O governo afirmou que a crise é tratada por “estruturas temporárias e dinâmicas” criadas especificamente para esse fim. Também explicou que cada ministério tem suas próprias ações e programas para lidar com a pandemia – e que, se quisesse, Rodak teria de pedir a cada uma das áreas do governo os planos específicos. Articulação central? Planejamento? Nada.

A própria ouvidoria entendeu que o governo modificou seu argumento ao longo das respostas: primeiro disse que o plano estava em “documentos preparatórios” e depois falou em “restrição especial” até que, enquadrado, assumiu que eles não existem.

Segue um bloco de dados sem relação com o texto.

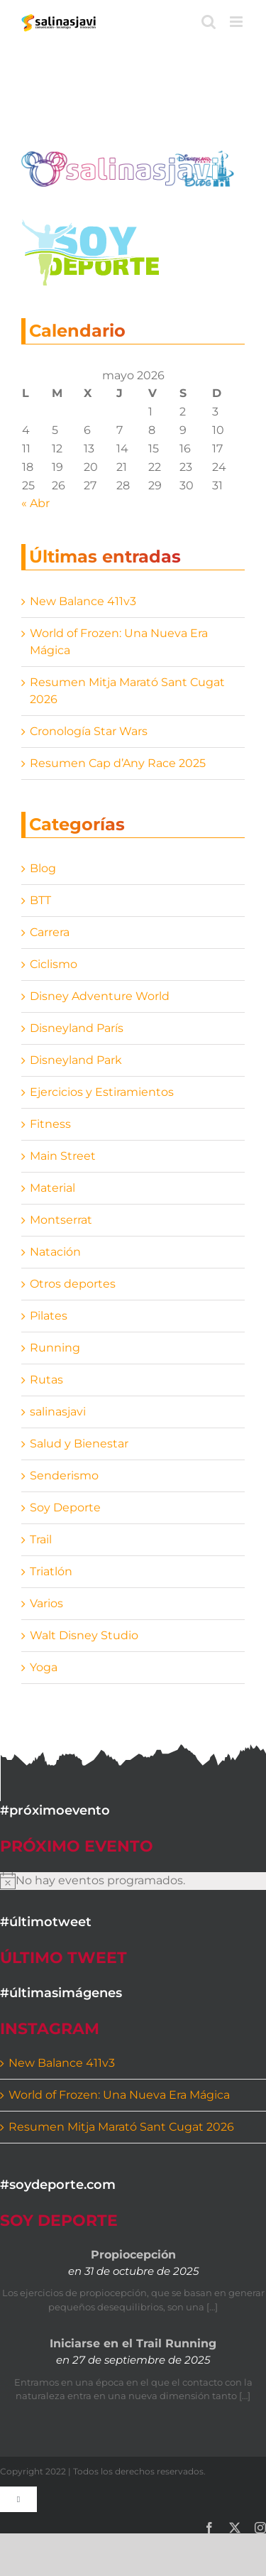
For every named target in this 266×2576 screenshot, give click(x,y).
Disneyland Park (76, 1060)
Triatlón (51, 1571)
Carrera (50, 932)
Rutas (46, 1379)
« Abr (35, 503)
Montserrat (61, 1220)
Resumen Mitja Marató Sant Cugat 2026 (121, 2127)
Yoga (43, 1667)
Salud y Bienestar (79, 1443)
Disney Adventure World (100, 996)
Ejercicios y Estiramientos (102, 1092)
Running (55, 1347)
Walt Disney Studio (84, 1635)
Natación (55, 1252)
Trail (41, 1539)
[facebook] (209, 2527)
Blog (43, 868)
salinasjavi (58, 1411)
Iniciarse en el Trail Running (133, 2343)
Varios (46, 1603)
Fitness (50, 1124)
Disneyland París (76, 1028)
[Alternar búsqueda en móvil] (208, 21)
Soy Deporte (65, 1507)
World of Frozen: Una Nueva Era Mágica (119, 2095)
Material (52, 1188)
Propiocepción (133, 2254)
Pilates (48, 1315)
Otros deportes (73, 1283)
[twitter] (234, 2527)
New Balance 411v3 (83, 601)
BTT (40, 900)
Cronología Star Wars (89, 731)
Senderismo (64, 1475)
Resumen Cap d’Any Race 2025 (118, 763)
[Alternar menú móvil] (237, 21)
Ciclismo (53, 964)
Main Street (63, 1156)
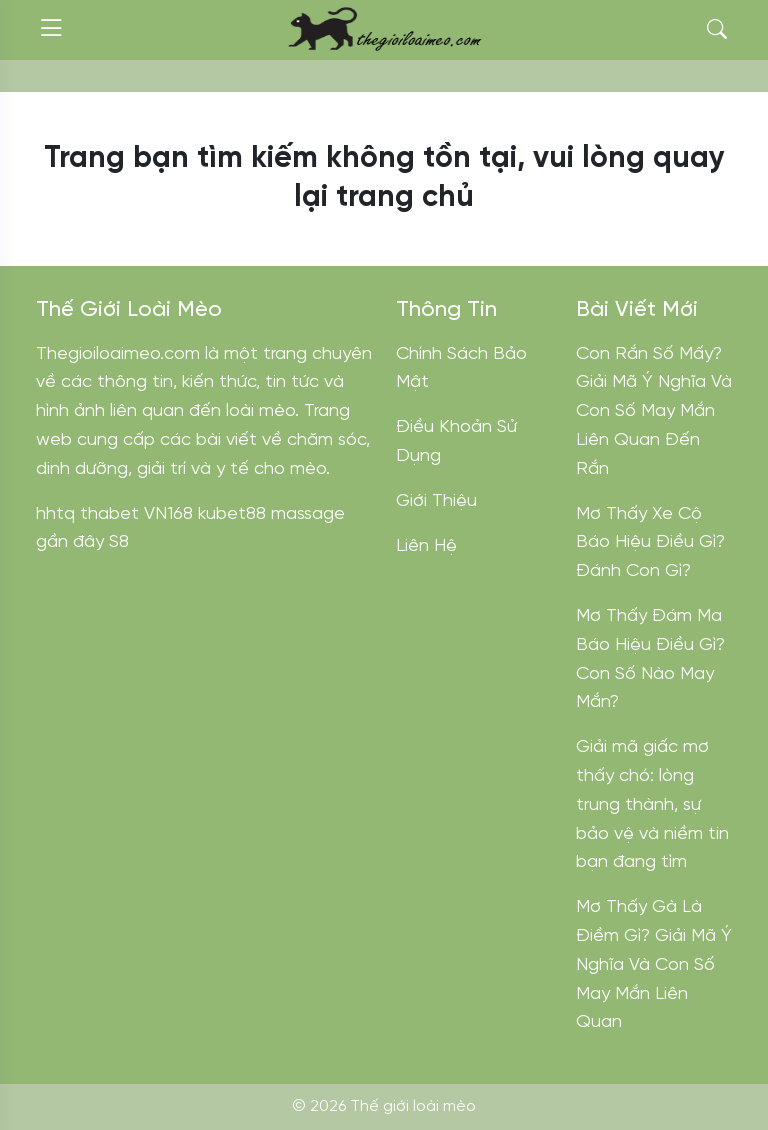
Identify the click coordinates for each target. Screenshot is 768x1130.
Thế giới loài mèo (413, 1106)
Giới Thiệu (436, 501)
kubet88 (232, 514)
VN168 (168, 514)
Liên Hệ (426, 546)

Não por acaso, o governo Bolsonaro já é recordista de negativas de acesso à informação: só pouco mais da metade dos pedidos é atendida. É o pior índice desde 2012, quando a lei entrou em vigor. Mas o nosso leitor, que não é jornalista, insistiu e pegou o governo menos transparente da história recente do país no pulo – e achamos que vocês fossem gostar de saber disso.

O Brasil já tem 157 mil mortes por covid-19 e está no quarto lugar no ranking de óbitos proporcionais à população, atrás apenas de Bolívia, Bélgica e Peru. A economia também deve retroceder 5,8% em 2020 – e o Brasil ainda bateu o recorde de desemprego, 13,8%, maior número desde o início da série histórica em 2012. Bolsonaro não salvou vidas e nem empregos. Agora vocês já sabem: o plano para isso nunca existiu.